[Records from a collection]
________________________

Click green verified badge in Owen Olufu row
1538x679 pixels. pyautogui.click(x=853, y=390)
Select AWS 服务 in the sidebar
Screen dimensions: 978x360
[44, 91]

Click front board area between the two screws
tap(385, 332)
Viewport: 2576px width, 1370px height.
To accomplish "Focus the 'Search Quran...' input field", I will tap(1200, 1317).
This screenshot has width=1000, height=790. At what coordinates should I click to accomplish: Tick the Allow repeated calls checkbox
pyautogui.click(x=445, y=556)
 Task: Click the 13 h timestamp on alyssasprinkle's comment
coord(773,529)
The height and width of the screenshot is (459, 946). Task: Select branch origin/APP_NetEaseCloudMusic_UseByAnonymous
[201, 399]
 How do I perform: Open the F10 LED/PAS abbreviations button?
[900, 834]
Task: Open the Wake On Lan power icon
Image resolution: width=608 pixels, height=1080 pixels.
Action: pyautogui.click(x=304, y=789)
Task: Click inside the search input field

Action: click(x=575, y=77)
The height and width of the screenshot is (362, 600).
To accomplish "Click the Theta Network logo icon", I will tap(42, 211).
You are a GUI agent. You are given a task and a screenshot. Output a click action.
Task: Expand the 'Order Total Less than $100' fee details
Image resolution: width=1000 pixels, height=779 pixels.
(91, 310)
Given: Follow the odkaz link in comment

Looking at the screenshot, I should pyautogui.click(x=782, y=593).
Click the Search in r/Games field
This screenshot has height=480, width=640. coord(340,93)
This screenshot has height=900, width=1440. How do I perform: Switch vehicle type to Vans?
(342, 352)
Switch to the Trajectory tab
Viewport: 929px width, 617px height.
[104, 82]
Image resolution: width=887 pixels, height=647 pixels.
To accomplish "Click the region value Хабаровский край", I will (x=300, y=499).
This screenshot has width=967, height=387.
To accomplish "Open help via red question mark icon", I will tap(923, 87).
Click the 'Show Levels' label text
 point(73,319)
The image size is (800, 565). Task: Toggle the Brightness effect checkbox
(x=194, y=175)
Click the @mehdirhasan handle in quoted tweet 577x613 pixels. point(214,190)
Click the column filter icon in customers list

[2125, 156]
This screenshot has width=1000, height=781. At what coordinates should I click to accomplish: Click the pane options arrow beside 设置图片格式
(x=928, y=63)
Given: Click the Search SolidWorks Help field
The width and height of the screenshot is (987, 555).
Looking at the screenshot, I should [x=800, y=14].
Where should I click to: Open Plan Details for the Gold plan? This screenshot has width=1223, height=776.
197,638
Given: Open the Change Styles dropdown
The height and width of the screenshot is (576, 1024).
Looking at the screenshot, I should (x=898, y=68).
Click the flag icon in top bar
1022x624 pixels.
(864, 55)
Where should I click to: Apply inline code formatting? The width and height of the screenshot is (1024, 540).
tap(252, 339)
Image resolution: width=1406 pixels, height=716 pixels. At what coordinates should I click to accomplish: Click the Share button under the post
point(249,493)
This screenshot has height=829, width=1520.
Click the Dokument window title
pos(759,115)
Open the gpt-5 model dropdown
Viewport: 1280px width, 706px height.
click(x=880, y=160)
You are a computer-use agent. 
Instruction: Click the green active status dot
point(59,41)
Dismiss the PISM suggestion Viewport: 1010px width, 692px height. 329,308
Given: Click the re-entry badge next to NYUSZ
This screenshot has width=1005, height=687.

________________________

• Task:
Repeat the whole of the data verbatim, as it reads above.

• Exercise solution:
Click green verified badge in Owen Olufu row
1538x679 pixels. pyautogui.click(x=853, y=390)
Select AWS 服务 in the sidebar
Screen dimensions: 978x360
[44, 91]

Click front board area between the two screws
tap(385, 332)
Viewport: 2576px width, 1370px height.
To accomplish "Focus the 'Search Quran...' input field", I will tap(1200, 1317).
This screenshot has width=1000, height=790. At what coordinates should I click to accomplish: Tick the Allow repeated calls checkbox
pyautogui.click(x=445, y=556)
 Task: Click the 13 h timestamp on alyssasprinkle's comment
coord(773,529)
The height and width of the screenshot is (459, 946). Task: Select branch origin/APP_NetEaseCloudMusic_UseByAnonymous
[201, 399]
 How do I perform: Open the F10 LED/PAS abbreviations button?
[900, 834]
Task: Open the Wake On Lan power icon
Image resolution: width=608 pixels, height=1080 pixels.
Action: pyautogui.click(x=304, y=789)
Task: Click inside the search input field

Action: click(x=575, y=77)
The height and width of the screenshot is (362, 600).
To accomplish "Click the Theta Network logo icon", I will tap(42, 211).
You are a GUI agent. You are given a task and a screenshot. Output a click action.
Task: Expand the 'Order Total Less than $100' fee details
Image resolution: width=1000 pixels, height=779 pixels.
(91, 310)
Given: Follow the odkaz link in comment

Looking at the screenshot, I should pyautogui.click(x=782, y=593).
Click the Search in r/Games field
This screenshot has height=480, width=640. coord(340,93)
This screenshot has height=900, width=1440. How do I perform: Switch vehicle type to Vans?
(342, 352)
Switch to the Trajectory tab
Viewport: 929px width, 617px height.
[104, 82]
Image resolution: width=887 pixels, height=647 pixels.
To accomplish "Click the region value Хабаровский край", I will (x=300, y=499).
This screenshot has width=967, height=387.
To accomplish "Open help via red question mark icon", I will tap(923, 87).
Click the 'Show Levels' label text
 point(73,319)
The image size is (800, 565). Task: Toggle the Brightness effect checkbox
(x=194, y=175)
Click the @mehdirhasan handle in quoted tweet 577x613 pixels. point(214,190)
Click the column filter icon in customers list

[2125, 156]
This screenshot has width=1000, height=781. At what coordinates should I click to accomplish: Click the pane options arrow beside 设置图片格式
(x=928, y=63)
Given: Click the Search SolidWorks Help field
The width and height of the screenshot is (987, 555).
Looking at the screenshot, I should [x=800, y=14].
Where should I click to: Open Plan Details for the Gold plan? This screenshot has width=1223, height=776.
197,638
Given: Open the Change Styles dropdown
The height and width of the screenshot is (576, 1024).
Looking at the screenshot, I should (x=898, y=68).
Click the flag icon in top bar
1022x624 pixels.
(864, 55)
Where should I click to: Apply inline code formatting? The width and height of the screenshot is (1024, 540).
tap(252, 339)
Image resolution: width=1406 pixels, height=716 pixels. At what coordinates should I click to accomplish: Click the Share button under the post
point(249,493)
This screenshot has height=829, width=1520.
Click the Dokument window title
pos(759,115)
Open the gpt-5 model dropdown
Viewport: 1280px width, 706px height.
click(x=880, y=160)
You are a computer-use agent. 
Instruction: Click the green active status dot
point(59,41)
Dismiss the PISM suggestion Viewport: 1010px width, 692px height. 329,308
Given: Click the re-entry badge next to NYUSZ
This screenshot has width=1005, height=687.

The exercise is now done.